**Texto de origem:**

Motivação dos factos provados:
Os factos assentes resultaram do conjunto da prova produzida, ou seja, das declarações do demandante e dos representantes legais da demandada, dos documentos juntos aos autos, que, apesar de terem sido impugnados, foram corroborados pelas declarações do demandante e por depoimento das testemunhas produzidos em Audiência de Julgamento, tudo tendo em conta o princípio da livre apreciação da prova previsto no artigo 607º, nº 5 do Código de Processo Civil, aplicável subsidiariamente e com as necessárias adaptações aos Julgados de Paz, por força do disposto no artigo 63º da Lei nº 78/2001, de 13 de julho, na redação que lhe foi conferida pelo mesmo artigo 2º da Lei nº 54/2013, de 31 de julho e no artigo 396º do Código Civil (doravante designado simplesmente C. Civ.).

De facto, embora os representantes da demandada tenham afirmado que só fazem retificações a cambotas e tenham negado que tenham dito ao demandante que fariam diagnósticos, das declarações do demandante e da testemunha F resultou credível a versão do demandante: que contou ao gerente da demandada H que teria um problema na cambota do veículo de um cliente e este lhe disse para levar a cambota às suas instalações para verificar o a origem e que este pediu esta testemunha que a levasse, o que este fez; Tendo este deposto que na B nada disse, só entregou a cambota, porque o demandante já tinha conversado diretamente com o Sr. H e que é normal ser assim porque não conhece os problemas específicos do material, não trabalha com mão-de-obra nem manda reparar peças, só compra e vende; Que não foi ele que foi buscá-la nesta altura e não sabe como foi entregue ao Sr. A; Que quando foi a Coimbra pela terceira vez, agora com o demandante e porque lhe haviam dito que poderia ser de outra coisa, levaram o motor completo, o bloco todo montado dentro da bagageira da carrinha; Que nesta altura o Sr. H disse que assumia a retificação da cambota porque viram que ela estava fissurada e que o problema era dali; E disse ainda que só assumia esse valor porque foi a única coisa que faturou e que cada qual assumiria aos seus custos, a sua mão-de-obra; Que o Sr. A disse logo que iria por isto em Tribunal;

Foi também relevante o depoimento das restantes testemunhas arroladas pelo demandante, J, retificador na "Rectificadora G” há volta de 30 anos, e que referiu que apesar de não conhecer nenhuma máquina para verificar se a cambota está em condições, é possível verificar se uma cambota se encontra fissurada, através de um “calorzinho leve” (e o óleo sai pela zona da fissura) ou pondo-a na máquina de calibrar; E, dono do veículo a que pertencia a cambota e que depôs sobre o estado de espírito do demandante enquanto o problema não se resolveu, confirmando ainda que aquele só se pagou pela cambota nova e substituição; E L, trabalhadora do demandante à data e agora noutra empresa dele, mas que apenas foi relevante quanto à análise das faturas do material juntas aos autos, ao preço/hora da mão-de-obra e também quanto à personalidade e estado de espírito do demandante; Disse, nomeadamente que o demandante primeiramente substituiu o volante bimassa, verificou que não era disso o barulho e a vibração e abriu o motor e verificou que na parte em que trabalha a cambota tinha um bronze de outra cor, e que então falou a sr. H, retificaram e ficou na mesma; A tudo mais, não assistiu;
E quanto às testemunhas arroladas pela demandada, M, seu trabalhador há mais de trinta anos, que apesar de pouco colaborante, referiu que foi quem fez a retificação da cambota em causa nos autos da primeira vez, porque a primeira Folha de Obra está assinada por ele; Que tivesse visto ela não estava fissurada e se tivesse posto na máquina dava sinal e ele parava; Que referiu que o gerente I é o chefe das retificações e também faz retificação de cambotas; e N, seu trabalhador há 22 anos, que está ao balcão, bem como outro colega e os gerentes e disse que não conhece pessoalmente o demandante mas que falou telefonicamente com ele, por este e por outros serviços; Que foi ele que verificou a cambota, que tinha riscos e a enviou para retificar; Que se for visível que as cambotas estão partidas, não se retifica, e nesta não era; Que “se lembra deste caso por causa das circunstâncias do que se passou”; Que às vezes, quando erram, e para cativar o cliente, abatem ao valor, dão outro tipo de material, etc., mas que essa parte é com a Contabilidade.

**O que fazer:** No texto sobre a prova dos factos, edite a parte que abre com as palavras "Motivação dos factos" e fecha com "simplesmente C. Civ.).", trocando "demandante" por "requerente".

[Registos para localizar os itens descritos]
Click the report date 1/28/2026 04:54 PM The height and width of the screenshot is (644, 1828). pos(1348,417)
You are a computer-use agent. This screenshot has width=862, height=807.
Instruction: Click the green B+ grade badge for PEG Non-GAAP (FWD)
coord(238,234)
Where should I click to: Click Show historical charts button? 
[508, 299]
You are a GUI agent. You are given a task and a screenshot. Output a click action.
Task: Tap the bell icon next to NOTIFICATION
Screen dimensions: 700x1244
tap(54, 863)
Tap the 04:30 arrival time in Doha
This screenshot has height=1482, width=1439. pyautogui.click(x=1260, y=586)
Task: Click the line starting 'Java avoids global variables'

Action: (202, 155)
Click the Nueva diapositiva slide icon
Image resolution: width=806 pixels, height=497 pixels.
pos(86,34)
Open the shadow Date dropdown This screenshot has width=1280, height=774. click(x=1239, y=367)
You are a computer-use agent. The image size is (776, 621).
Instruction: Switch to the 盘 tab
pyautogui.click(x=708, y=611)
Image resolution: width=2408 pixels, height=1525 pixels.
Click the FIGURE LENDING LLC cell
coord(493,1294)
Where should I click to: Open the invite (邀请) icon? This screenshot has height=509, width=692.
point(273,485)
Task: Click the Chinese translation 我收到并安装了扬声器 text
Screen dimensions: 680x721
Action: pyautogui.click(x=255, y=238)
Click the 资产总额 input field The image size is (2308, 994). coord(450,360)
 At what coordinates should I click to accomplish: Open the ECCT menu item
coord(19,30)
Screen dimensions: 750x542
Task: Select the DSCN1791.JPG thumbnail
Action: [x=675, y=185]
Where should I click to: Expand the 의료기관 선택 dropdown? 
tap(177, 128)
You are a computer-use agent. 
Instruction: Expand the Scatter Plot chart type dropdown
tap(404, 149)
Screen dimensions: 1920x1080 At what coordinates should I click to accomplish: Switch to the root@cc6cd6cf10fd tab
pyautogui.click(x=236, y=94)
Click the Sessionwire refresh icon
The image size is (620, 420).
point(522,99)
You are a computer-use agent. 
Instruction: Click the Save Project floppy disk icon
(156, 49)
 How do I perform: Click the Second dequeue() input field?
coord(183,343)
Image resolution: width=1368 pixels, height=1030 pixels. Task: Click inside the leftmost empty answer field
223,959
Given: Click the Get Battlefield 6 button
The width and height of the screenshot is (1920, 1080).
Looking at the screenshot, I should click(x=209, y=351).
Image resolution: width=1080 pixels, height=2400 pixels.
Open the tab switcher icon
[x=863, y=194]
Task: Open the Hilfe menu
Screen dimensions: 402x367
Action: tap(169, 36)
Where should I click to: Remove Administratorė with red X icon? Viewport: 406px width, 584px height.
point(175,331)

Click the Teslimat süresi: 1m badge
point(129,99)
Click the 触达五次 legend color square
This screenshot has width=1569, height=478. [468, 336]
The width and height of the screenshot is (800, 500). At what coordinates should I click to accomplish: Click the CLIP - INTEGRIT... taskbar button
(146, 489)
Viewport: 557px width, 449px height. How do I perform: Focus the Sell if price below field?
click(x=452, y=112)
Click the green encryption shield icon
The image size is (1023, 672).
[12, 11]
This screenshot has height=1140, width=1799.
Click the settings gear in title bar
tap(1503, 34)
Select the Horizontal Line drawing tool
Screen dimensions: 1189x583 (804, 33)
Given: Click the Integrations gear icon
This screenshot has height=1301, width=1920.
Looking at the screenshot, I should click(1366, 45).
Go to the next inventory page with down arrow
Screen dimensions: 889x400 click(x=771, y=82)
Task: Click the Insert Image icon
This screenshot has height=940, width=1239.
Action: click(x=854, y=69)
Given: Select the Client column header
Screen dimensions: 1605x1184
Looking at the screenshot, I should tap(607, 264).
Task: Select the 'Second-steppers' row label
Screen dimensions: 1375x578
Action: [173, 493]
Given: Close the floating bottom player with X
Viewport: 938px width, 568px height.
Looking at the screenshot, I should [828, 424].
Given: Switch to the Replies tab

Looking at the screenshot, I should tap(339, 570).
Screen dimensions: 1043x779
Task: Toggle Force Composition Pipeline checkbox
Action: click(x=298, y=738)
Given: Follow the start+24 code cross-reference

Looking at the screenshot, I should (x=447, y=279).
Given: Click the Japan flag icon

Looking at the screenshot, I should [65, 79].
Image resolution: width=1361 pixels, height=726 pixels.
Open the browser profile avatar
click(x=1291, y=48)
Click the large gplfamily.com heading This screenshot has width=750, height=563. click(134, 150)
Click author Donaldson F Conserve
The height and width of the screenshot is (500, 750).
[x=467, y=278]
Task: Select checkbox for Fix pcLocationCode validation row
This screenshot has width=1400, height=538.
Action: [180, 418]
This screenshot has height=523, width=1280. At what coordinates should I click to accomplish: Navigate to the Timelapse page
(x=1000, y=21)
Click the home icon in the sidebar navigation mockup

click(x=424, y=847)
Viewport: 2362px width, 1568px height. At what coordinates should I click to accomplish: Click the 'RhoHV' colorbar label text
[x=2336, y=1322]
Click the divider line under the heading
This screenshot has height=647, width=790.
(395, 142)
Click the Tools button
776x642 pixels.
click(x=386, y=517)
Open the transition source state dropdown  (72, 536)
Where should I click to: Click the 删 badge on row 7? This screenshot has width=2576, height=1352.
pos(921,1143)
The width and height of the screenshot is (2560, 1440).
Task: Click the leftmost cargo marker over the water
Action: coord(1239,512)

**Resposta:**
Motivação dos factos provados:
Os factos assentes resultaram do conjunto da prova produzida, ou seja, das declarações do requerente e dos representantes legais da demandada, dos documentos juntos aos autos, que, apesar de terem sido impugnados, foram corroborados pelas declarações do requerente e por depoimento das testemunhas produzidos em Audiência de Julgamento, tudo tendo em conta o princípio da livre apreciação da prova previsto no artigo 607º, nº 5 do Código de Processo Civil, aplicável subsidiariamente e com as necessárias adaptações aos Julgados de Paz, por força do disposto no artigo 63º da Lei nº 78/2001, de 13 de julho, na redação que lhe foi conferida pelo mesmo artigo 2º da Lei nº 54/2013, de 31 de julho e no artigo 396º do Código Civil (doravante designado simplesmente C. Civ.).